Start of Extracted material

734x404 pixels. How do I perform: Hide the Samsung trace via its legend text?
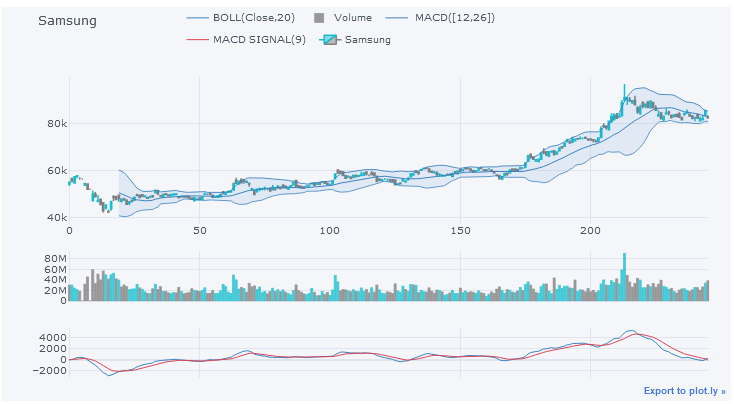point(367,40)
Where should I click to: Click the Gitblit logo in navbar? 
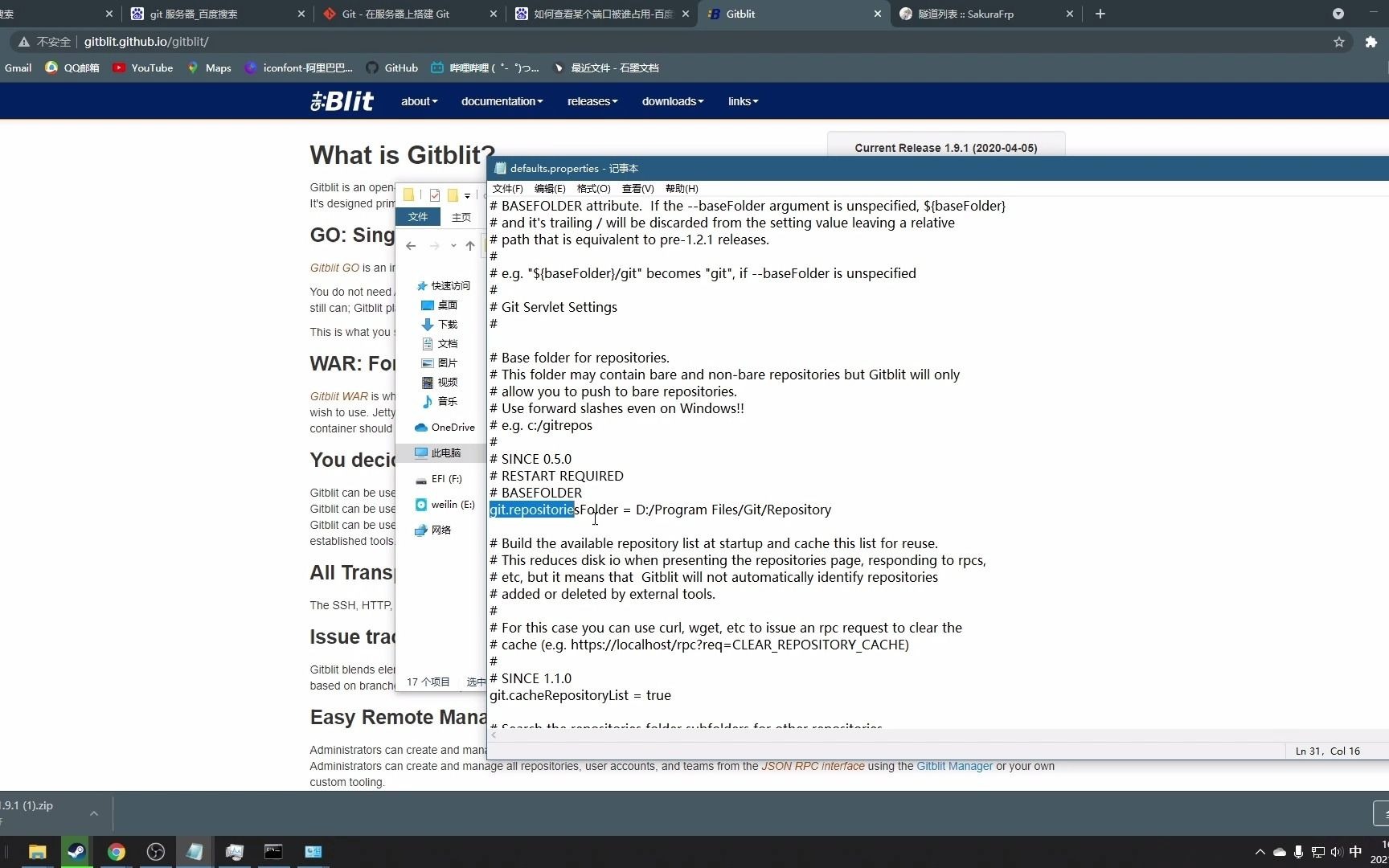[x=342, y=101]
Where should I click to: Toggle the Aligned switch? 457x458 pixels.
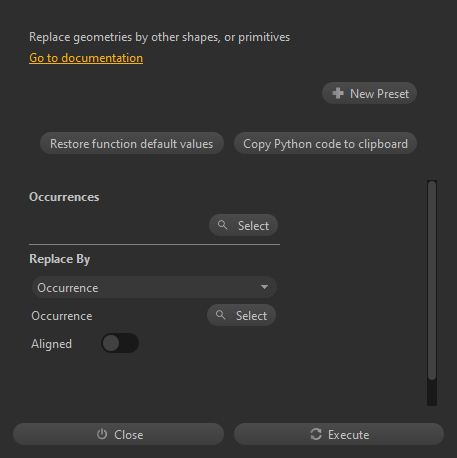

End of Extracted material

Prompt: The answer is the full listing above, repeated exactly, with its pictures removed.

Worked solution:
734x404 pixels. How do I perform: Hide the Samsung trace via its legend text?
point(367,40)
Where should I click to: Click the Gitblit logo in navbar? 
[x=342, y=101]
Where should I click to: Toggle the Aligned switch? 457x458 pixels.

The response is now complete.